NOTES ON THE FIRST 150 YEARS IN AMERICA

The powerful story of a father’s past and a son’s future.

Atlantic senior writer Coates (The Beautiful Struggle: A Father, Two Sons, and an Unlikely Road to Manhood, 2008) offers this eloquent memoir as a letter to his teenage son, bearing witness to his own experiences and conveying passionate hopes for his son’s life. “I am wounded,” he writes. “I am marked by old codes, which shielded me in one world and then chained me in the next.” Coates grew up in the tough neighborhood of West Baltimore, beaten into obedience by his father. “I was a capable boy, intelligent and well-liked,” he remembers, “but powerfully afraid.” His life changed dramatically at Howard University, where his father taught and from which several siblings graduated.
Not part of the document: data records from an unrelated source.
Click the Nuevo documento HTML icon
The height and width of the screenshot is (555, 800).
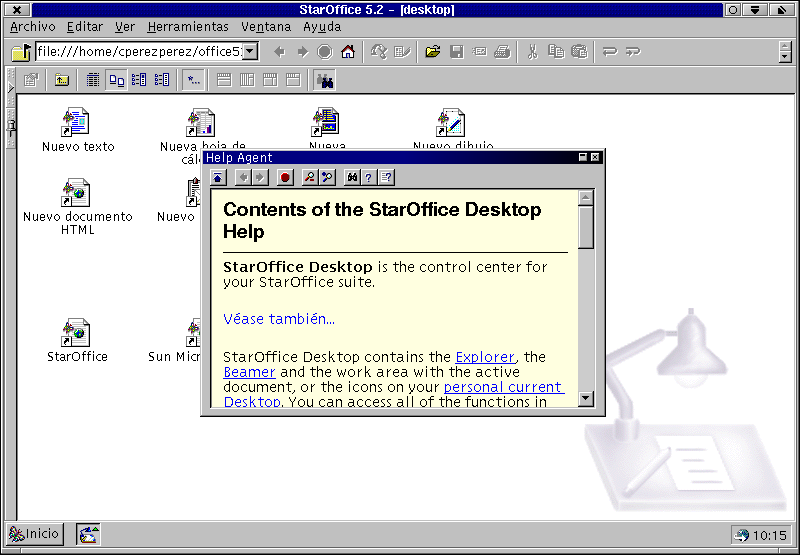77,193
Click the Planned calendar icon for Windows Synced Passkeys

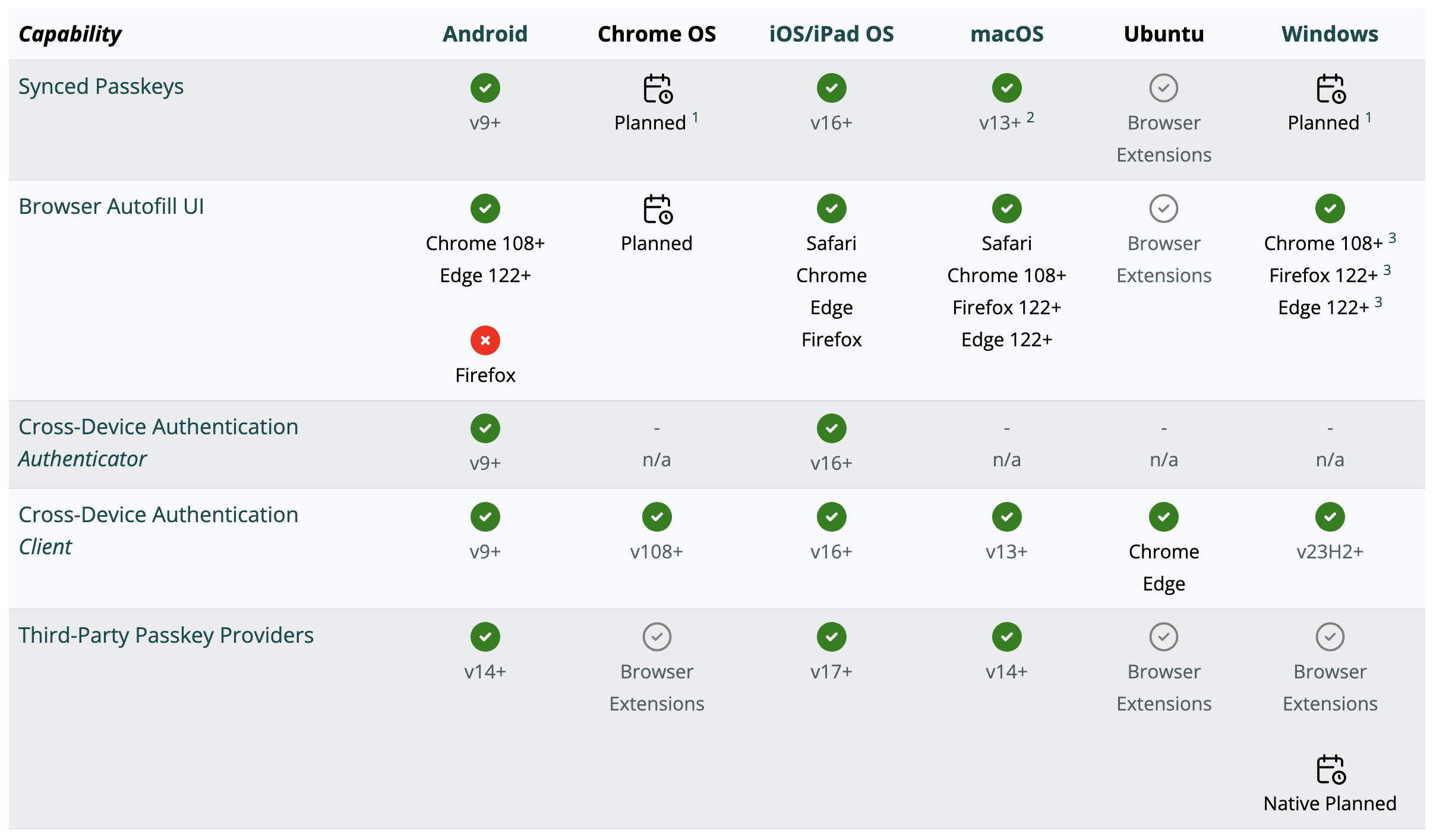point(1331,89)
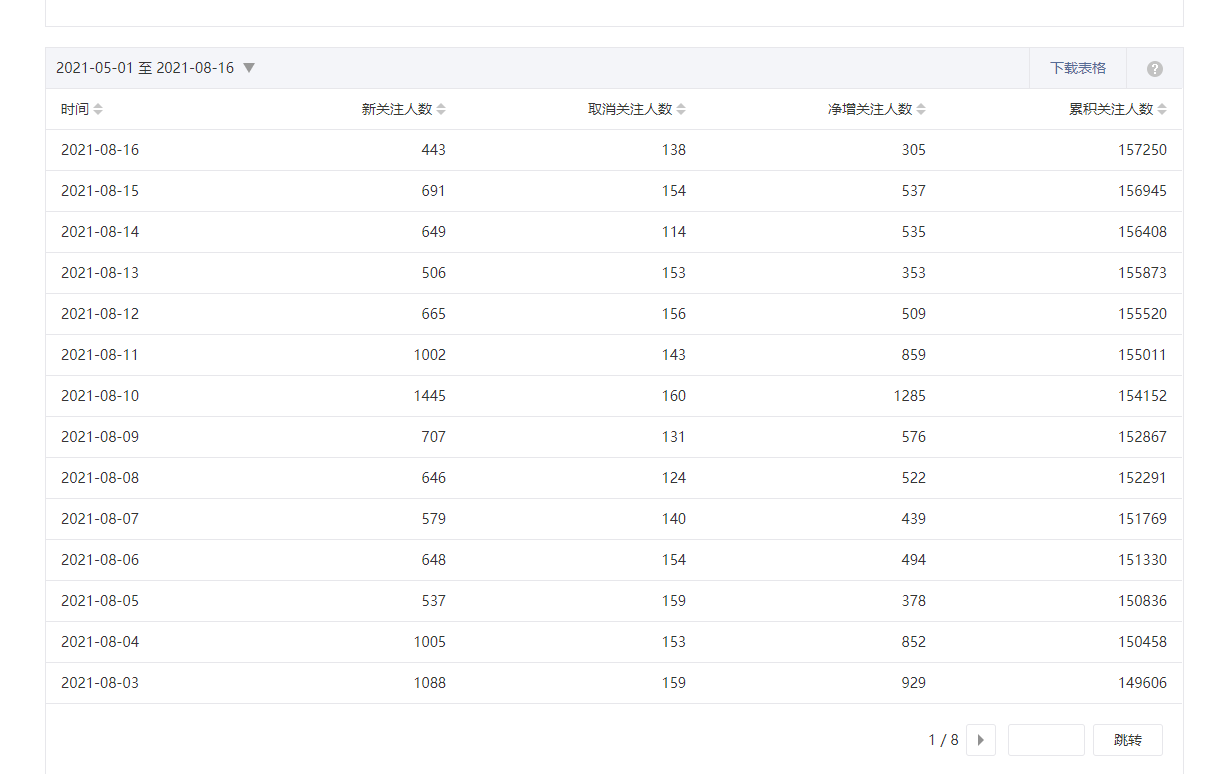
Task: Sort by 新关注人数 using its sort icon
Action: click(441, 110)
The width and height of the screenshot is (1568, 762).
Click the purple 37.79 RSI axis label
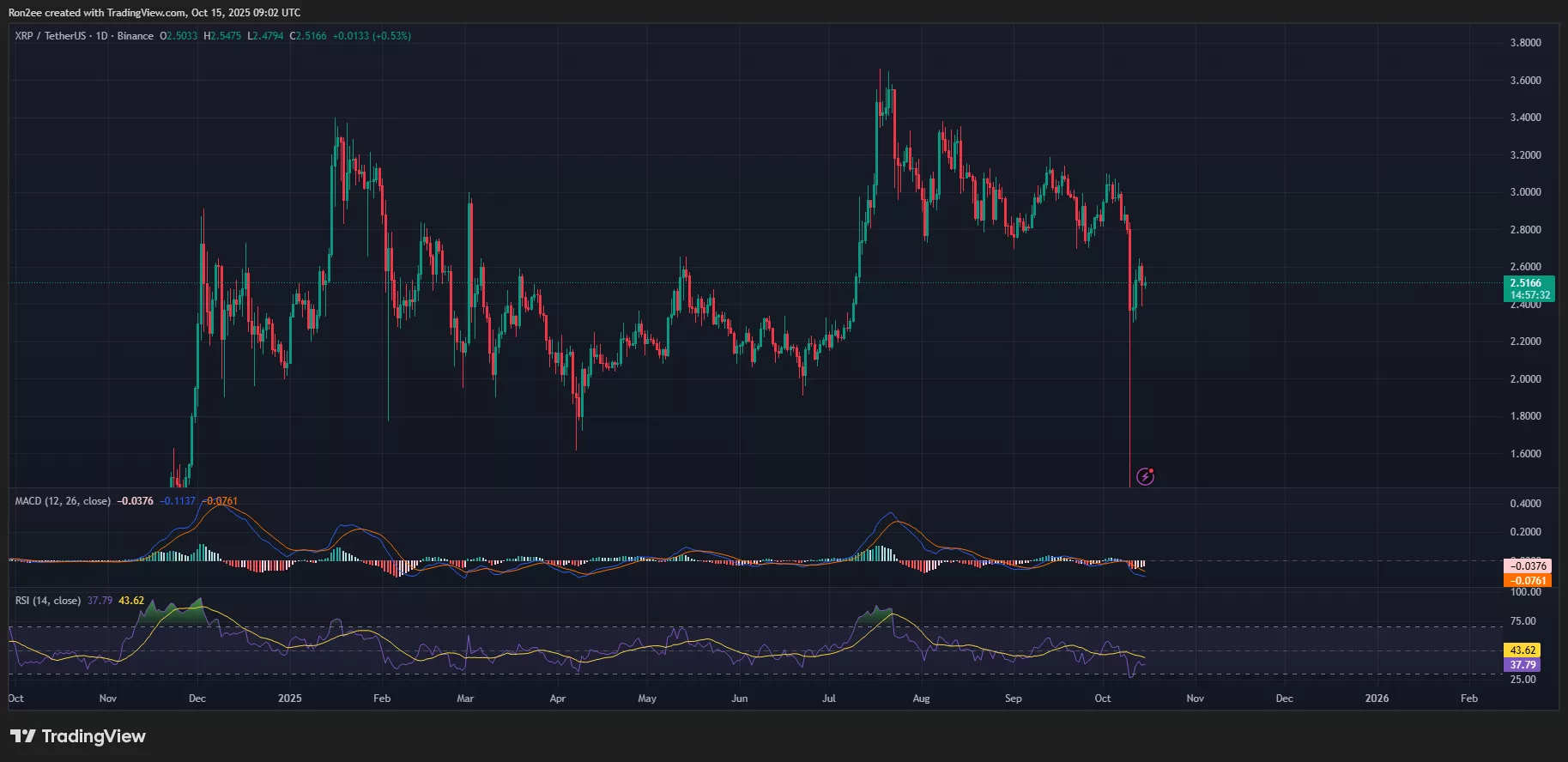1523,665
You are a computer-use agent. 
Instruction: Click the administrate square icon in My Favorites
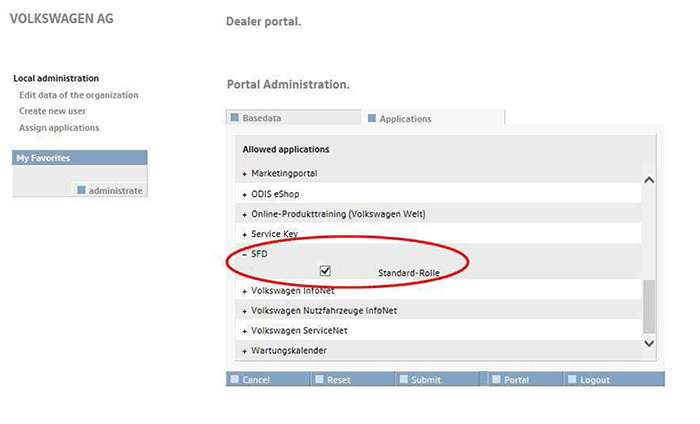coord(82,190)
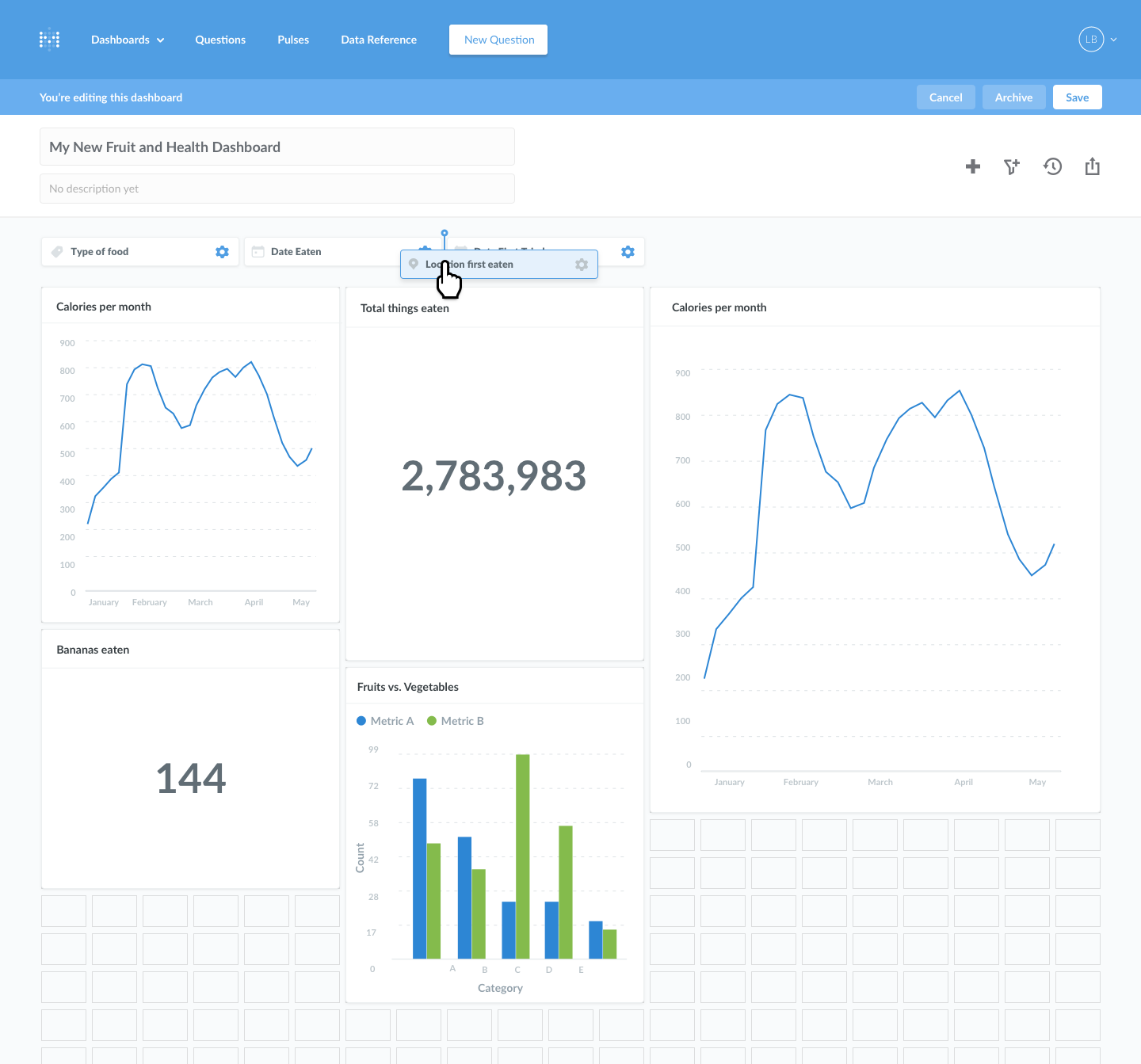Click the Metabase logo

[x=49, y=39]
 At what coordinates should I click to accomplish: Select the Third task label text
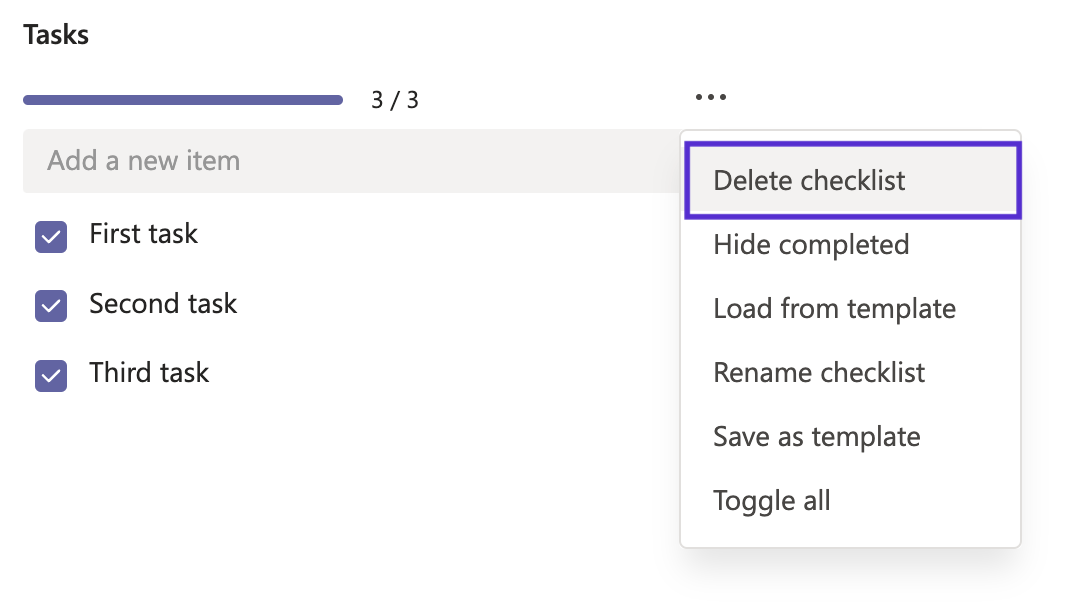[149, 373]
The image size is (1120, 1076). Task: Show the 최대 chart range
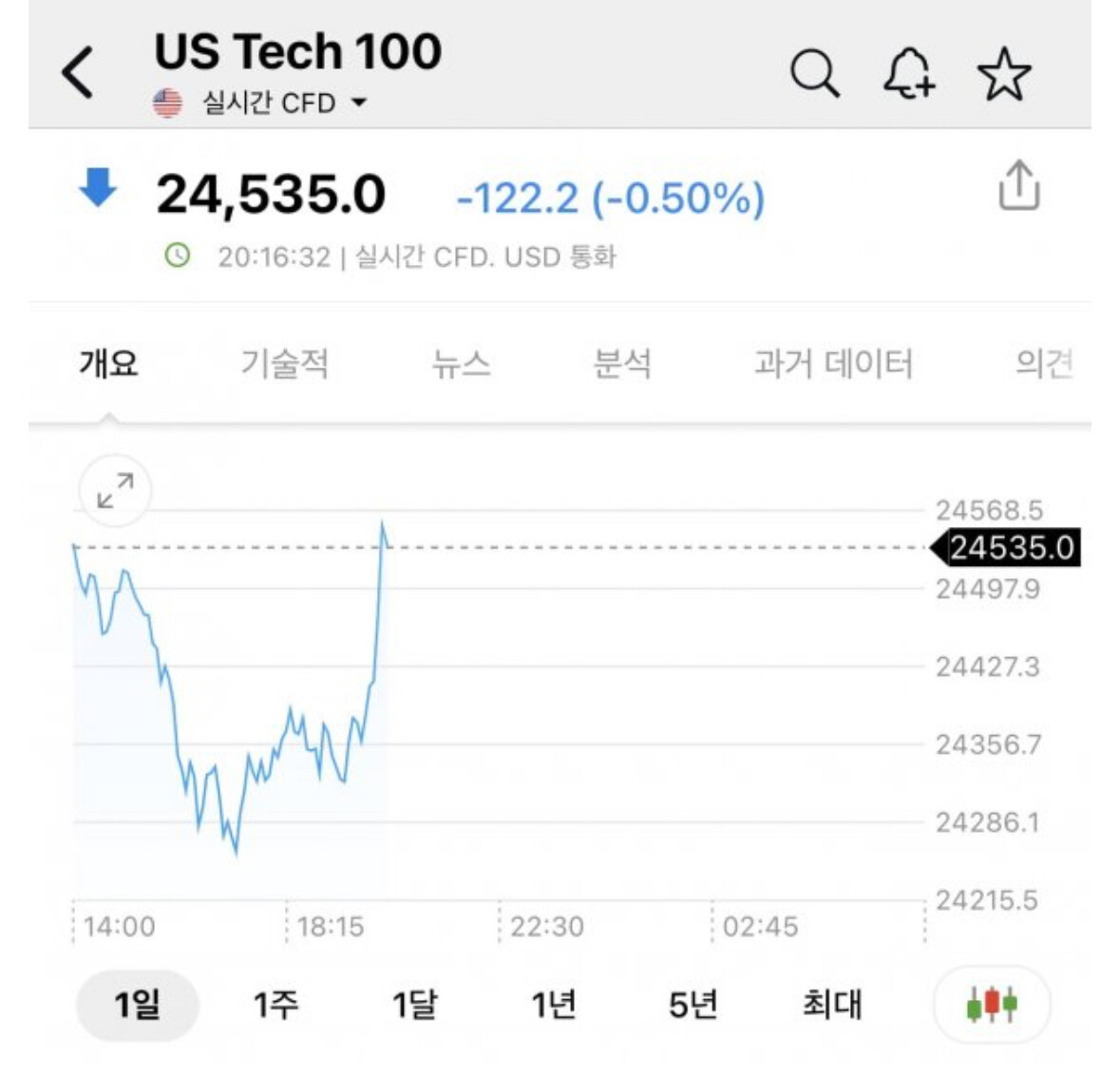pyautogui.click(x=832, y=1004)

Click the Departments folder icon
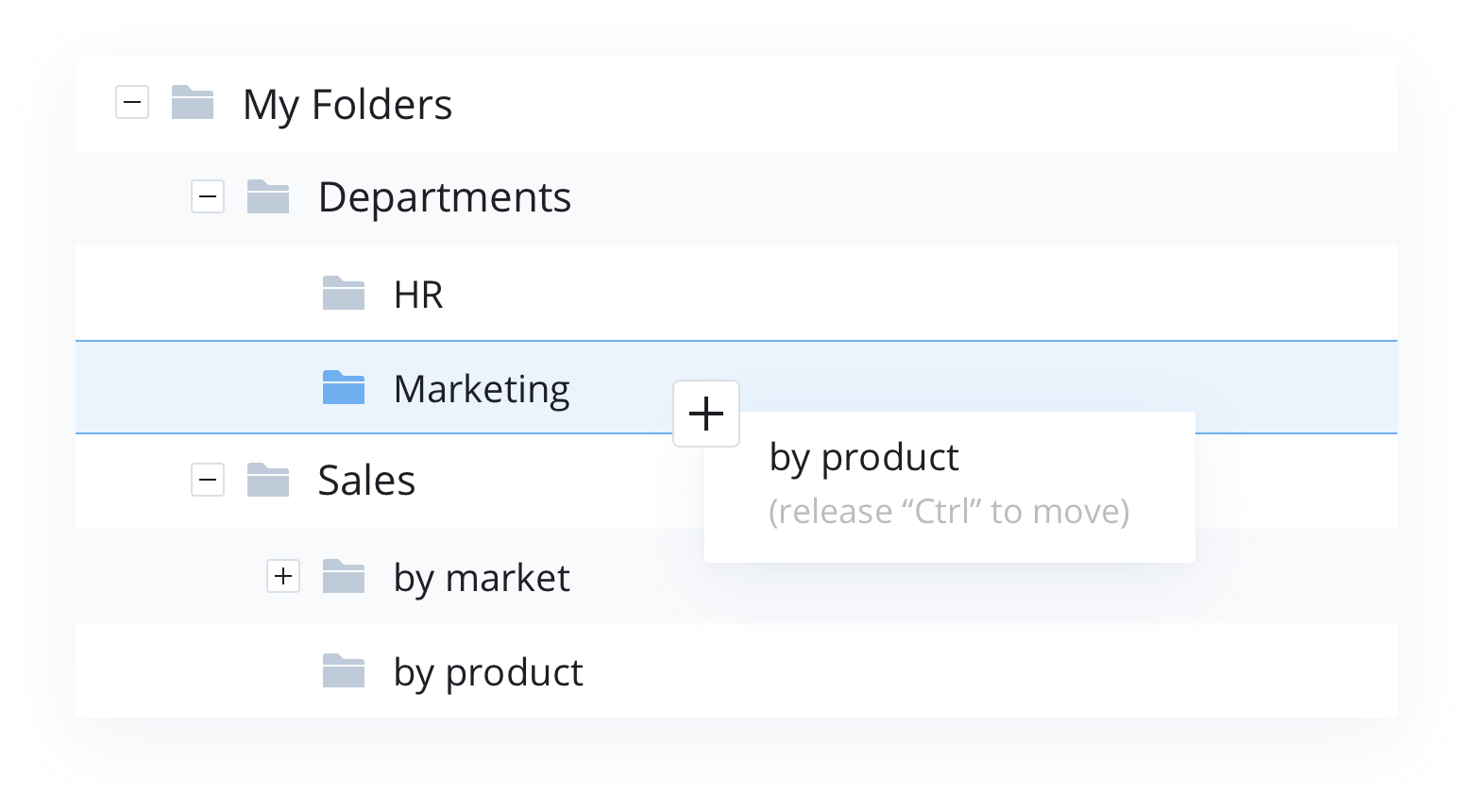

Howard, he writes, “had always been one of the most critical gathering posts for black people.” He calls it The Mecca, and its faculty and his fellow students expanded his horizons, helping him to understand “that the black world was its own thing, more than a photo-negative of the people who believe they are white.” Coates refers repeatedly to whites’ insistence on their exclusive racial identity; he realizes now “that nothing so essentialist as race” divides people, but rather “the actual injury done by people intent on naming us, intent on believing that what they have named matters more than anything we could ever actually do.” After he married, the author’s world widened again in New York, and later in Paris, where he finally felt extricated from white America’s exploitative, consumerist dreams. He came to understand that “race” does not fully explain “the breach between the world and me,” yet race exerts a crucial force, and young blacks like his son are vulnerable and endangered by “majoritarian bandits.” Coates desperately wants his son to be able to live “apart from fear—even apart from me.”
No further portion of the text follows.